## YOUR TASK
Rewrite the following material as a numbered list, one entry per line and omitting any blank lines.
** START STORED DATA **
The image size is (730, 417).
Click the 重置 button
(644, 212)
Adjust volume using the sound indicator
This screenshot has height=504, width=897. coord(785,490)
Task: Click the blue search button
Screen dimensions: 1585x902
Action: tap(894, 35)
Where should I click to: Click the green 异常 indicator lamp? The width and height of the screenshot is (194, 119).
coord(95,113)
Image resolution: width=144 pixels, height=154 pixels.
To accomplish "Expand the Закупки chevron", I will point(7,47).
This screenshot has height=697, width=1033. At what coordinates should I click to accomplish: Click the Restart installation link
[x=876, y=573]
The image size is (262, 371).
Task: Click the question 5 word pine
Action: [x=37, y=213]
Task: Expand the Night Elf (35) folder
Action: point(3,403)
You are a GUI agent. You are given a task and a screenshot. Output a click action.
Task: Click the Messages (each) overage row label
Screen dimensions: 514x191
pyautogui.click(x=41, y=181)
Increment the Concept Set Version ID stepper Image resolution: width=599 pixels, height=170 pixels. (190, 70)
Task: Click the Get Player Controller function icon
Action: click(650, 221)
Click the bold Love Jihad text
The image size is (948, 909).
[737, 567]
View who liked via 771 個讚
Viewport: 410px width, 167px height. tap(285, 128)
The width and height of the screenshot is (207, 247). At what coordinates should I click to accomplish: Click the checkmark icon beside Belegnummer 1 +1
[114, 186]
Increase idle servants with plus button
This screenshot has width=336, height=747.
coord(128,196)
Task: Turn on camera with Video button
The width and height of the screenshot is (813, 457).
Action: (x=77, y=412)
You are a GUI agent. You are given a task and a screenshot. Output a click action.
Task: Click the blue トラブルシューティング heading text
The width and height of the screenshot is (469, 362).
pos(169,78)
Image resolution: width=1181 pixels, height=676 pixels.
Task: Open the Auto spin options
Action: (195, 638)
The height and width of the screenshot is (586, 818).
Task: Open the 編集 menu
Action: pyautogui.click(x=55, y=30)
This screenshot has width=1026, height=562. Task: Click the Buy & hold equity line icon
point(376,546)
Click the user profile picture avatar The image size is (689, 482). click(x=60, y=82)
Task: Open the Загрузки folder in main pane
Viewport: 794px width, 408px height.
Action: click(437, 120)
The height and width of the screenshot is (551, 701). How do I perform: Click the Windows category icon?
** END STORED DATA **
## SOLVED PROBLEM
1. The image size is (730, 417).
2. Click the 重置 button
3. (644, 212)
4. Adjust volume using the sound indicator
5. This screenshot has height=504, width=897. coord(785,490)
6. Task: Click the blue search button
7. Screen dimensions: 1585x902
8. Action: tap(894, 35)
9. Where should I click to: Click the green 异常 indicator lamp? The width and height of the screenshot is (194, 119).
10. coord(95,113)
11. Image resolution: width=144 pixels, height=154 pixels.
12. To accomplish "Expand the Закупки chevron", I will point(7,47).
13. This screenshot has height=697, width=1033. At what coordinates should I click to accomplish: Click the Restart installation link
14. [x=876, y=573]
15. The image size is (262, 371).
16. Task: Click the question 5 word pine
17. Action: [x=37, y=213]
18. Task: Expand the Night Elf (35) folder
19. Action: point(3,403)
20. You are a GUI agent. You are given a task and a screenshot. Output a click action.
21. Task: Click the Messages (each) overage row label
22. Screen dimensions: 514x191
23. pyautogui.click(x=41, y=181)
24. Increment the Concept Set Version ID stepper Image resolution: width=599 pixels, height=170 pixels. (190, 70)
25. Task: Click the Get Player Controller function icon
26. Action: click(650, 221)
27. Click the bold Love Jihad text
28. The image size is (948, 909).
29. [737, 567]
30. View who liked via 771 個讚
31. Viewport: 410px width, 167px height. tap(285, 128)
32. The width and height of the screenshot is (207, 247). At what coordinates should I click to accomplish: Click the checkmark icon beside Belegnummer 1 +1
33. [114, 186]
34. Increase idle servants with plus button
35. This screenshot has width=336, height=747.
36. coord(128,196)
37. Task: Turn on camera with Video button
38. The width and height of the screenshot is (813, 457).
39. Action: (x=77, y=412)
40. You are a GUI agent. You are given a task and a screenshot. Output a click action.
41. Task: Click the blue トラブルシューティング heading text
42. The width and height of the screenshot is (469, 362).
43. pos(169,78)
44. Image resolution: width=1181 pixels, height=676 pixels.
45. Task: Open the Auto spin options
46. Action: (195, 638)
47. The height and width of the screenshot is (586, 818).
48. Task: Open the 編集 menu
49. Action: pyautogui.click(x=55, y=30)
50. This screenshot has width=1026, height=562. Task: Click the Buy & hold equity line icon
51. point(376,546)
52. Click the user profile picture avatar The image size is (689, 482). click(x=60, y=82)
53. Task: Open the Загрузки folder in main pane
54. Viewport: 794px width, 408px height.
55. Action: click(437, 120)
56. The height and width of the screenshot is (551, 701). How do I perform: Click the Windows category icon?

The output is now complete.